= Roy K. Moore =

FBI agent

Roy K. Moore (June 11, 1914 – October 12, 2008) was an American FBI agent and former Marine who was best known as the chief agent who investigated the disappearance of civil rights workers James Chaney, Michael Schwerner and Andrew Goodman. The 1988 film Mississippi Burning, starring Gene Hackman and Willem Dafoe, was based on that case. Because of the efforts of Moore and his agents, nineteen men were indicted and seven were convicted. All served fewer than six years in prison.

== Biography ==
Roy Moore was born on June 11, 1914, in Hood River, Oregon, United States. After his high school graduation he joined the United States Marine Corps in 1933, and was assigned to the Marine base in Quantico, VA where the FBI is also located. In 1935 he became the firearms instructor and was teaching the newly hired FBI Special Agents. His interest in the FBI grew as a result of his teaching the new agents. He joined the FBI as a clerk in Richmond, VA office. He latter transferred to the Miami, FL office. He eventually obtained an Accounting degree from the University of Miami, which qualified him to become FBI Special Agent. In 1940 he was promoted as a Special Agent of the FBI. Because of his reputation he was called on many times to help solve special cases around the country. In 1955 he helped solve the midair explosion of United Air Lines Flight 629 near Denver, CO in which forty-four people lost their lives. A man had placed a bomb in his mother's suitcase in order to collect her life insurance. He oversaw investigations of some of the most notorious civil rights killings, including those that are depicted in the movie, Mississippi Burning. In 1964, Agent Moore was hand picked by J. Edgar Hoover to come to Mississippi and oversee the investigation of the disappearance of the three civil rights workers, Michael Schwerner, James Chaney and Andrew Goodman.
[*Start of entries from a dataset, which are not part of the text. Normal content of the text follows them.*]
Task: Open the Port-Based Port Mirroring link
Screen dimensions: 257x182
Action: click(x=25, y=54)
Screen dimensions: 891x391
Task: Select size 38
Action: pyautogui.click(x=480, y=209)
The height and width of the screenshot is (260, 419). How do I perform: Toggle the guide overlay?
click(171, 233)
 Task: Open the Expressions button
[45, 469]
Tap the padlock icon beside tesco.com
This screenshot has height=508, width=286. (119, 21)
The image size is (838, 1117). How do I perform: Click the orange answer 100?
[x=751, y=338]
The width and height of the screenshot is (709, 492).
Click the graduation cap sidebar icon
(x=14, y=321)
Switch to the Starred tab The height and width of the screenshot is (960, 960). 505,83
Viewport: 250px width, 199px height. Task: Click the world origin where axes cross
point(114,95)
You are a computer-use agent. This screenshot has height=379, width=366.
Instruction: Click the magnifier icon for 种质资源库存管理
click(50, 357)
Nearly two months later, their bodies were found in the banks of a dam in Neshoba County, MS. He is credited with the first FBI Bureau established in Mississippi. He retired from the FBI in 1974 and worked at Deposit Guaranty National Bank in Jackson, Mississippi, where he served as chief of security until 1981. He died of complications of pneumonia on October 12, 2008, in Madison, Mississippi.

== Personal life ==
His wife died in 1994. He survived by three children; nine grandchildren; 10 great-grandchildren; and three great-great-grandchildren. Both of his sons-in-law joined the FBI after meeting Moore.